Since the False Claims Act was modernized in 1986, Congress has simply used that law as a model in enacting the other effective whistleblower laws that both incentivize the reporting of wrongdoing, and provide the best protection for those who risk their jobs and careers to serve the public interest.

Third, the central feature in all of these laws is a procedure to incentivize the reporting of high-quality tips that law enforcement can use to successfully prosecute violations. The trick that makes these laws work is to change the whistleblower-compensation model. Under traditional whistleblower laws employee compensation was tied to the amount of harm they suffered. The more severe the retaliation, the larger potential recovery. This model is backwards. Whistleblowers should not have to suffer to be rewarded. In fact, the public retaliation they often face has a chilling effect on reporting, even if an employee ultimately prevails in a case.

Starting with the False Claims Act, Congress switched the compensation model. Instead of paying workers for their suffering, compensation was based on the quality of information provided to the government. The law promotes reporting of information of actual crimes, and evidence that could be admitted in court to hold wrongdoers accountable. The better the evidence, the greater the reward. Thus, the interests of the whistleblower and those of law enforcement were harmonized. Additionally, the program is self-funding, and the taxpayers always win. Specifically, whistleblower rewards are paid directly from the fines and penalties obtained from the wrongdoer. They are never paid by the taxpayer. Because the amount of a reward is based on a percentage of collected proceeds obtained from the wrongdoer (generally between 10-30 percent), the taxpayers are always the biggest winners in a successful whistleblower case. The government obtains money, the criminals are held accountable, and the whistleblower is rewarded. It is a win-win-win for the public interest.
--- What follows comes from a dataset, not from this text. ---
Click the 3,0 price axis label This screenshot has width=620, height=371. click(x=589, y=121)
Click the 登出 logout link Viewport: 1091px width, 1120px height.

Next, the law must have strong protections for confidentiality and for permitting anonymous reporting. This has worked remarkably well in the whistleblower laws incorporated into the Dodd-Frank Act. Simply stated, the best protection against retaliation is for the bosses not to know who the whistleblower is. Employers cannot retaliate against whistleblowers if they do not know there even is a whistleblower, let alone his or her identity. The strict confidentiality requirements now incorporated into the securities and commodities exchange acts achieve this purpose. They need to be incorporated into a public health whistleblower law.

Finally, as a safety net, the law needs to include a standard anti-retaliation provision. There must be adequate protections if an employer learns who the whistleblower and takes revenge. All of the modern whistleblower laws have included employment protections, although these are far less effective in incentivizing whistleblowers than the reward provisions.

Unfortunately, old-fashioned anti-retaliation laws are focused on employment controversies. In these cases the conduct of the whistleblower becomes the issue (i.e. did the whistleblower commit workplace infractions that justified the adverse action), not the misconduct of the employer. These cases almost always pit a lone whistleblower against the resources of large corporate law firms. Most whistleblowers are completely out-gunned and lose their cases. Reward laws keep the focus on the misconduct of the wrongdoers – the issue is whether the law was violated, or the public health compromised, not whether or not the whistleblower came to work late.

Congress is in the process of spending trillions of dollars in fighting the hardships caused by the coronavirus pandemic. They need to take some time and enact a law to promote the reporting of threats to the public health and patient safety. The basic structure of any such law is well established and proven to be successful. This is needed both in today’s battle against COVID-19, and tomorrows future health crises.

Stephen M. Kohn is a founding partner in the whistleblower law firm of Kohn, Kohn and Colapinto and the Chairman of the Board of Directors of the National Whistleblower Center.